- Task to carry out: Please reproduce every entry, keeping each one exact.

[Entries taken from a collection]
--
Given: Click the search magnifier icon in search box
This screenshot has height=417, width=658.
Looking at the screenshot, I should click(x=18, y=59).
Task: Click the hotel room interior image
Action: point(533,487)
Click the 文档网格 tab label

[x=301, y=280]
--
- Exercise output:
Given: Click the search magnifier icon in search box
This screenshot has height=417, width=658.
Looking at the screenshot, I should click(x=18, y=59).
Task: Click the hotel room interior image
Action: point(533,487)
Click the 文档网格 tab label

[x=301, y=280]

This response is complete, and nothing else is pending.